About that stroboscope in the attic.

Creating an image showing thinking, doing and making art.

This week two things happened at the same time, potentially in the way Jung talked about Synchronicity, an idea brought to my attention by that Police album of the same name.

  1. I found a need for a single image for my blog which showed thinking, doing and making art. A Google image search for <thinking AND doing AND making> complete with search operators drew a blank. And…
  2. I went into the attic and saw the old stroboscope I got from a car boot sale.

As a 60yrs + person I remember frequently having strobes in discos before their connection to seizures was noticed and they were banned or controlled. For people who don’t know, strobes in discos were seriously cool. When switched on in a darkened room everybody appeared to be moving very slowly and your eyes tendency to retain an image for a few milliseconds and produce traces, made people look like they had many arms and legs.

Using the strobe at night in my garden I had an image of me, mysterious in black, moving in the dark through space highlighted by a series of frozen frames from a strobe.

This image could show thinking, in that I would need to think about how a stroboscope could be used with my camera and a long exposure, it would show doing as I could do this at night in my back garden (hoping the neighbours would not see it and call the police), and it would show making as I would make a photographic image.

A plan was formulated and family warned and I felt sure that if the police were called they would understand as they did do that album called ‘Synchronicity’ in 1983 and they could quietly play a bit of it to placate the neighbours should the need arise.

The camera was set up on a tripod, the strobe connected to the mains, as dusk came tests were done to give a sufficiently long exposure. I dressed in black and did a few test shots and what became apparent was that even at dusk, a person dressed in black was invisible to the camera. Kind of obvious in retrospect but hindsight always gives you perfect vision. The strobe had to be much closer and I needed to dress in white to be seen.

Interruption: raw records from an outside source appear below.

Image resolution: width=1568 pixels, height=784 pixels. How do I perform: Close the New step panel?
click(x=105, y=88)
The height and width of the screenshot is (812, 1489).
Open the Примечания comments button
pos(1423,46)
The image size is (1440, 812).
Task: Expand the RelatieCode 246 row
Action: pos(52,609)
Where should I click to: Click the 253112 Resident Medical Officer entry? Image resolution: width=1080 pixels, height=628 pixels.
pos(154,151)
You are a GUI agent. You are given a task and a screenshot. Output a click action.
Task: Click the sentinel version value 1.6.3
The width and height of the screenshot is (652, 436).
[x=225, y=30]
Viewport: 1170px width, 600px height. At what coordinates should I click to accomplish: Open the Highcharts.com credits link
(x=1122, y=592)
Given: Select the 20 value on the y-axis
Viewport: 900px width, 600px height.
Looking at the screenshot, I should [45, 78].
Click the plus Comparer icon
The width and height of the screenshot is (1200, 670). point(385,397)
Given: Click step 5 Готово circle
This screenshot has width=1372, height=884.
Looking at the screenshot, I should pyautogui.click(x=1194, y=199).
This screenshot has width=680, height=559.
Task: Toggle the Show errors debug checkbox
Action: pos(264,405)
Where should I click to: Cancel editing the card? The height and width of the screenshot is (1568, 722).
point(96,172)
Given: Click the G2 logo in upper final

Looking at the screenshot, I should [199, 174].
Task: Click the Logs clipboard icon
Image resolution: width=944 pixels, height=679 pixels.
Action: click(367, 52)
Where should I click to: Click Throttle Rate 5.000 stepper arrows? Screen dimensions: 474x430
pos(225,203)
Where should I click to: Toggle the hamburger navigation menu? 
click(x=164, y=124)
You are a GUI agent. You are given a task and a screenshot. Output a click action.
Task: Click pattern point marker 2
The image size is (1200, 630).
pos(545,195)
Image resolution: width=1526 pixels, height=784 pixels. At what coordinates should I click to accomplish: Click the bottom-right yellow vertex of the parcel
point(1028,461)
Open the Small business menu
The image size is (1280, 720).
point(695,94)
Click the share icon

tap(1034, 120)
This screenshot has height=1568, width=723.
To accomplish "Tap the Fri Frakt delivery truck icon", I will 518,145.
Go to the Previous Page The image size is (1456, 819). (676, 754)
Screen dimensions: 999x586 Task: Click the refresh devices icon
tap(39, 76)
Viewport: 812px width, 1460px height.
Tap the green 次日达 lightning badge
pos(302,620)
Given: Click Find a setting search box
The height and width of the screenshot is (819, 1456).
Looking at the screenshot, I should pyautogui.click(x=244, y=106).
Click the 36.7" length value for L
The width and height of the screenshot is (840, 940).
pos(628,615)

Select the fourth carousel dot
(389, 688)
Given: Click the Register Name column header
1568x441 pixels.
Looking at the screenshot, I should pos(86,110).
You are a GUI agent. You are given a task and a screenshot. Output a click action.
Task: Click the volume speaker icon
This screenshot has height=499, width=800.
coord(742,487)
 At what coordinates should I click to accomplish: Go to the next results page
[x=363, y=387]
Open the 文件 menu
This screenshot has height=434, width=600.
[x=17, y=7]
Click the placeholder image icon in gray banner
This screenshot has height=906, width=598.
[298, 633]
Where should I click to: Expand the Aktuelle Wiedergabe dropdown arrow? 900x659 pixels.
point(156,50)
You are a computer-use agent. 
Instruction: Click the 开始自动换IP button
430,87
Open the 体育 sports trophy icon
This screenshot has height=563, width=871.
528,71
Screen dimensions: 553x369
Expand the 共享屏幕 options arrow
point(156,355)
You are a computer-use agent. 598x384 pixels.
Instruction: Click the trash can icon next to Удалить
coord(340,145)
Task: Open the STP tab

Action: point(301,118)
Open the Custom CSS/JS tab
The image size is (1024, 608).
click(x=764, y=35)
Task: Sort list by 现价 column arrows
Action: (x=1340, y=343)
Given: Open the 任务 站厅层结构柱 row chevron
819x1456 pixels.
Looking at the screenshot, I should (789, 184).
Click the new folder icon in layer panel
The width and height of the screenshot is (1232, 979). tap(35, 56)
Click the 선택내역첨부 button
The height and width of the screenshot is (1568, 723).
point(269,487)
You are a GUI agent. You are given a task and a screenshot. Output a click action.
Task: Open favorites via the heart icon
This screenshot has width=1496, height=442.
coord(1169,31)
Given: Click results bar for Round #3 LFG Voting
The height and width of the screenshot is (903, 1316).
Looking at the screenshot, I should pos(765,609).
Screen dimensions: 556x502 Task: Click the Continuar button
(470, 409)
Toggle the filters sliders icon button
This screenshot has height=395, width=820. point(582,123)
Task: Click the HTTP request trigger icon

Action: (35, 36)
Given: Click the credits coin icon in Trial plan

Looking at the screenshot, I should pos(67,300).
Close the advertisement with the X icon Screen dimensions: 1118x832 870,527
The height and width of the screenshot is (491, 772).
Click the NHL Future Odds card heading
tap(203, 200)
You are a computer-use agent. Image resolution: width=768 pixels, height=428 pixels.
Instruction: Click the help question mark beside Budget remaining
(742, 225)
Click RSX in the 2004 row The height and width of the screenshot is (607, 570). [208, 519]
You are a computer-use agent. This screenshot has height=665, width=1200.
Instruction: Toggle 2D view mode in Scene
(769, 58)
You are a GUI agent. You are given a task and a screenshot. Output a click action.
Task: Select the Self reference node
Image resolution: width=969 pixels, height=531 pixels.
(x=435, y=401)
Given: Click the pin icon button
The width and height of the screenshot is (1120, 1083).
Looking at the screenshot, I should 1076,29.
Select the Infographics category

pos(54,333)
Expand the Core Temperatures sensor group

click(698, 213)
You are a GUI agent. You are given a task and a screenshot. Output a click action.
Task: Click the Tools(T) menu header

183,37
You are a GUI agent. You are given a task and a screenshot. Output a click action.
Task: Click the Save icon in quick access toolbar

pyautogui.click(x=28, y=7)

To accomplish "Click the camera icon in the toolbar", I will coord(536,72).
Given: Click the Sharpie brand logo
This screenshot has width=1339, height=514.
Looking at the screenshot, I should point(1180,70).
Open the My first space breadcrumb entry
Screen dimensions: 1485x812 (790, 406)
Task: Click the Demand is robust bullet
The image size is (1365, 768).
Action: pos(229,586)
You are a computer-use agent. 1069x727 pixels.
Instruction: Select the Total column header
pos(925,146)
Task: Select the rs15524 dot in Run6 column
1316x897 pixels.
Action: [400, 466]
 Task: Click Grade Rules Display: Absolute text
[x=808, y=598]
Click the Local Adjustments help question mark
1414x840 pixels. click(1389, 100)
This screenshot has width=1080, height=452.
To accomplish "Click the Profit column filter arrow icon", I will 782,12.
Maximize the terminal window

A shorter exposure was used with the strobe closer but my expectation that the strobe would be like a flashgun showed that it was not bright enough. Also the rate of strobing had to be increased assuming doubling the speed would double the level of illumination. I had hoped for a set of clear seperated exposures but with a faster rate of strobing the effect was more like that of a non-strobing light. I look like somebody walked by with a vape and blowing a cloud of smoke.

This image is later, so it is darker. The strobe is fast enough now it appears to be a continuous light and is much closer to me. This is a 30s exposure at f8 and I time a walk across the space to fill the 30 seconds of the exposure. Here the image is more dense the slower I go.

After some experimentation, I can use the speed at which I move to deepen the density of the image recorded. I use the 30s exposure at f8 and a 10s delay for the shutter firing so that I can control my start point and count 30s to control the point at which I finish in the frame. The review screen on my camera provides feedback on what the effect of what I do has on the final image. The image is the review in this experiential learning process.

A powerful and simple function of a photographic image is that it is a re-viewing of experience but also a significant catalyst of director of the experience. The making of the image is the experience and the re-view and as such influence thinking about how the image is made.

After about 50 exposures and an hour and a half of playing around and experimenting with using my movement to control the exposure, I got to a couple of images I was happy with.

This one has an interesting contrast between different parts of the image of the moving figure. This has some cropping and some modification of the image with dodging and burning to control highlights and darkness. To me this best showed thinking, doing and making.

This image was most interesting and was made by simply raising my arms fast at first them slowing down over the 30s exposure. As a preview, it looked otherworldly, like an angel was landing, but as a full sized image it was less otherworldly. I did quite a lot of modification to make the full-sized image look like the pleasing impact of the preview.

Summary of this as art as experiential learning.

  • This was all situational. Experiential learning is founded on learning in the here and now.
  • I had an intention and an image in my head of what the final form could look like. This did not happen but something else did, not better, not worse than the original intention, just different.
  • It was a journey of uncertain outcome. I had to change what I did over the time I was working on this. The path emerged from the walking.
  • It was an active process that emerged from an active physical experience.
  • I made something. Poiesis occurred. An image or series of images existed after this that did not exist before. Each image was witnessed by me and through each witnessing, the ideas for the next image emerged. Art is witnessed by an audience in the end but it is witnessed by the artist or maker before this.
  • Making each image was the process. The image is the experience and witness to the experience. Experiencing and reviewing are the same thing.
  • The whole thing could be understood as a form of research in which a hypothesis is formulated and tested, but each iteration of this changes the direction of the research. This makes it different from quantitative and qualitative research and can be best described as performative research. The outcomes of this research are situational, subjective, emergent and personal. This, done as research by someone else, somewhere else would produce a different outcome.
  • Thinking, doing and making art is shown in one image. An attached description or exposition helps clarify this. But without an exposition, each viewer would see a different thing. Words used to describe doing are more objective and more universally understood. But the experience was personal and subjective. The image is closer to the experience but more open to subjective response. The image is more a accurate representation, but more subjective. This is a paradox of how we do and how we show experiential learning.